Elles font de belles pommettes, affinent le visage et la taille, blanchissent les dents. Les applications de retouche sont nombreuses sur les réseaux sociaux. Lina*, 15 ans, les utilise peu. Elle joue parfois avec des filtres de luminosité pour avoir un meilleur teint et se sert d’un stylo correcteur pour supprimer ses boutons. "Je ne comprends pas pourquoi certaines personnes se modifient autant. Retoucher un peu, oui, mais pas entièrement", assure-t-elle. Mais bien qu’elle ait du recul, le filtre peut faire des dégâts. On appelle ça la dysmorphobie, l’obsession d’un défaut physique léger voire inexistant, qu’on perçoit de manière démesurée.

"Si on me demandait d’arrêter, je ne publierais plus aucune photo"

"Quand je me regarde à travers un filtre, je me dis que je suis super belle.

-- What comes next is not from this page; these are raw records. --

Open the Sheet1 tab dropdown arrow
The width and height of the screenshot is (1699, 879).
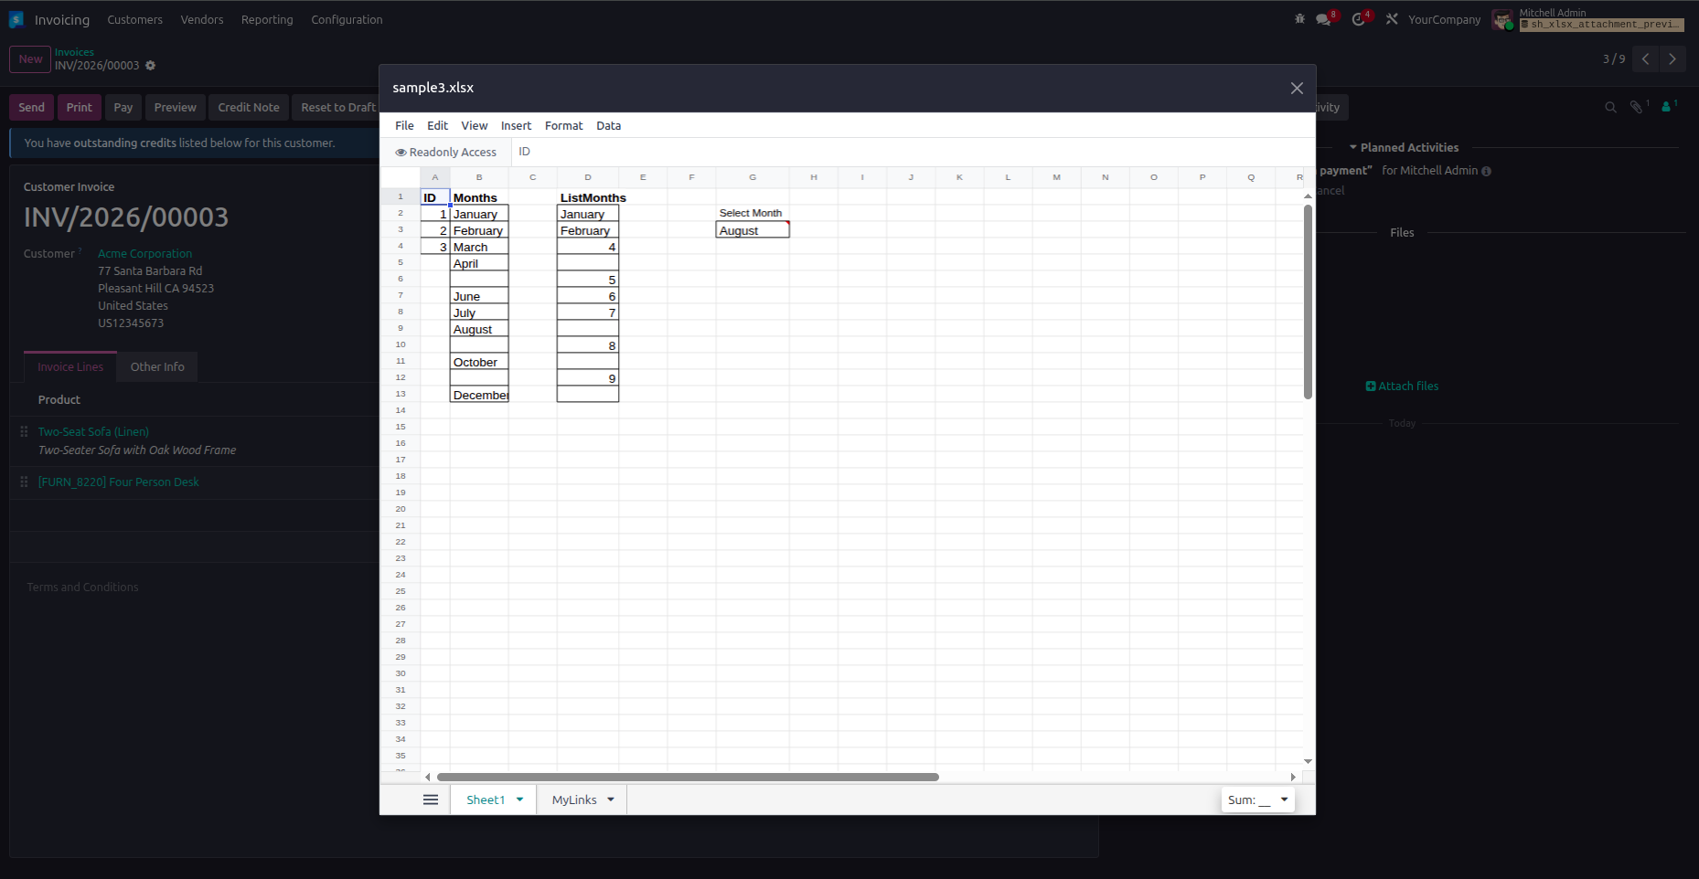click(519, 800)
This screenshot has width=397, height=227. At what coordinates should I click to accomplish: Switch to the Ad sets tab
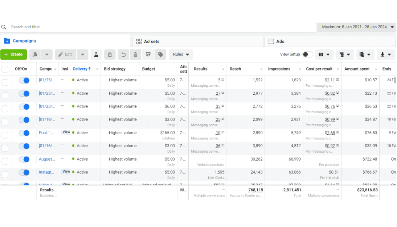[152, 41]
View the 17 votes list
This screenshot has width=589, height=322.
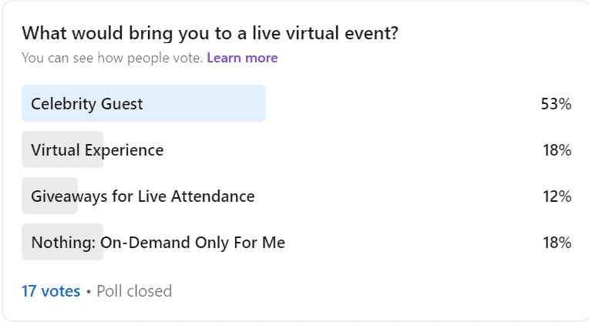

Quand on revient à la réalité, je dirais qu’on est déçu de soi-même. Mes sourcils ne sont pas parfaits, mes lèvres ont un problème. J’ai un bouton là, mon teint de peau est moins beau que ce que je pensais… On se voit et on se dit : mais pourquoi est-ce que je n’ai pas un filtre tout le temps sur moi ?", raconte l’adolescente. 

Pour elle, pas question de publier des selfies sans retouches : "si on me demandait d’arrêter du jour au lendemain, je ne publierais plus aucune photo", reconnaît-elle. "Par peur du jugement des autres et de la méchanceté dans les commentaires… On ne sait jamais."

Une dysmorphophobie banale à l’adolescence…

Déprécier ou rejeter certaines parties de son corps, c’est normal, estime le Docteur Dominique-Adèle Cassuto. "Les adolescents sont en pleine construction et ils sont dans une période de dysmorphophobie banale et transitoire", explique-t-elle. "C'est naturel de ne pas comprendre, de ne pas aimer certaines parties de son corps parce que ça se modifie très vite et qu’on a envie de ressembler un peu à tout le monde. On quitte son corps d'enfant pour aller dans un corps qu'on ne connaît pas. C'est un peu l'inconnu".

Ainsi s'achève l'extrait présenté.